29 Nov Design Driven Column: “This is the most important design book of the year!” Review of Remodelista: A Manual for the Considered Home.

A Version of this review ran in the Saturday’s Arts Section, Salon, of the Telegraph Journal on November 30th, 2013
Last week, a day I’d been anticipating for months arrived: the newly-published Remodelista – A Manual for the Considered Home landed in my mailbox. Rita Konig, reviewing it for The New York Times, says it’s “Full of sharp, easy ideas and great decorating intel.” I couldn’t agree more, especially with the emphasis on “easy.”

Many of you may know “Remodelista,” the brainchild of four design savvy women who created the content-heavy blog and website.   If so, some part of your morning is likely taken up reading their daily posts. Rarely, if ever, is there anything in Remodista’s posts that doesn’t change, in some small but significant way, my thinking about design.

Rumblings were heard about six months ago that this team of tasteful entrepreneurs were working on a book, a comprehensive ‘taste guide,’ that would address every relevant aspect of decorating or designing space; they would do the product research so you don’t have to.

If, prior to actually reading the book, I had any reservations, it was that it would be little more than a compendium of material I’d already read on their blog. Even if it were, mind you, it would still be worth the price. Happily, it turns out this 400-page, full-colour tome is 95% new content and photographs. It’s beautifully organized into sections like ‘ A User’s Guide to Kitchens’, ‘New Uses for Familiar Things’, ‘Twelve houses the editors love (and why they work!)’, ‘What to buy at IKEA and what not to buy at IKEA,’ to ‘Resources we swear by’. Best of all, even if you never read a thoughtfully written sentence in the book, the photography alone constitutes an education in design.
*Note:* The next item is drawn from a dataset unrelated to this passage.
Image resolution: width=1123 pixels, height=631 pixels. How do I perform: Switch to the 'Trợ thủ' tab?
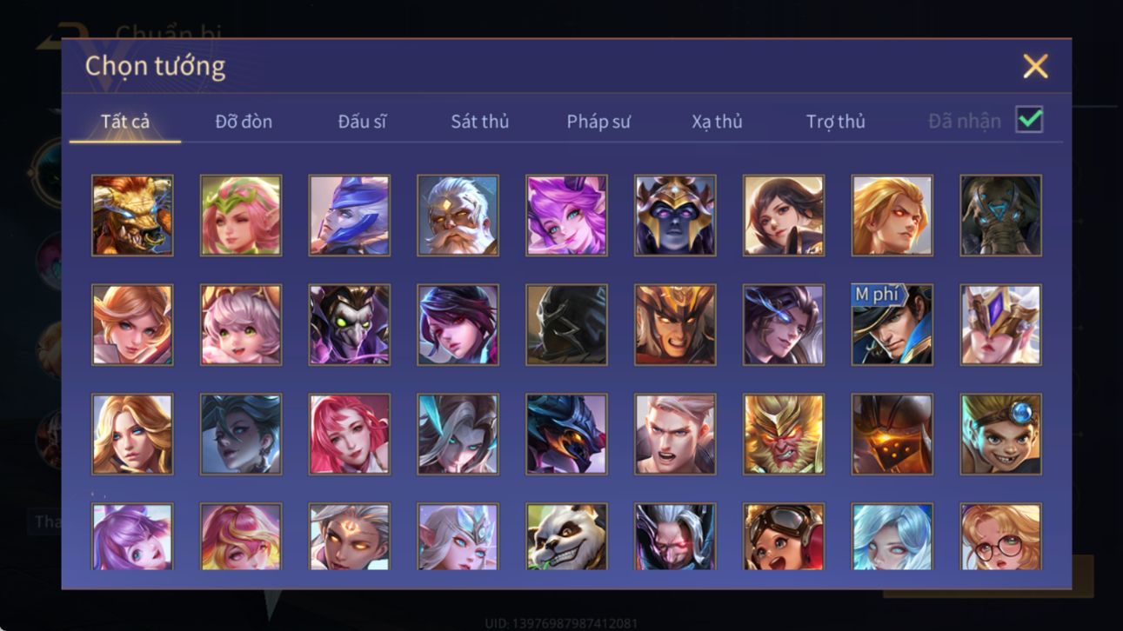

The strength of the photography is a natural extension and expression of the approach the editors take to design. “We’re a group of far-flung friends who share a pared-down aesthetic – what we like to think of as a collective design DNA – and a near-obsessive interest in the details.” In my view – simply because of this ‘near-obsessive interest in the details’ – this is the most important design book of the year. It’s consistently accessible, comprehensive, and thought provoking.

Let me leave you with just a sampling of what the book has on offer. The very first feature is “The Remodelista Manifesto: 10 Rules to live by.” As the editors point out, however, these are not so much rules as “firmly held beliefs”: “We prefer the personal to the perfect, and when it comes to design, we’re broad-minded, antirules, pro-improving, and all about mixing things up.” Music to my ears.

Here, then, are the three ‘firmly held beliefs’ that most resonated with me:

03. Clutter is the enemy. For a sense of well-being, edit out the extraneous.

04. Thoughtfully designed and produced goods made with sustainable materials are a far better investment than big-box bargains.

08. Beauty needn’t come at the cost of comfort or utility. Steer clear of unwelcoming furniture and fixtures that don’t do their job.

Remodelista is now available in Canada: Retailers include Amazon Canada, Indigo (Canada), McNally Robinson, independent bookstores, and specialty stores. Hardback, 400 pages, Artisan Press. By Carlson, Julie.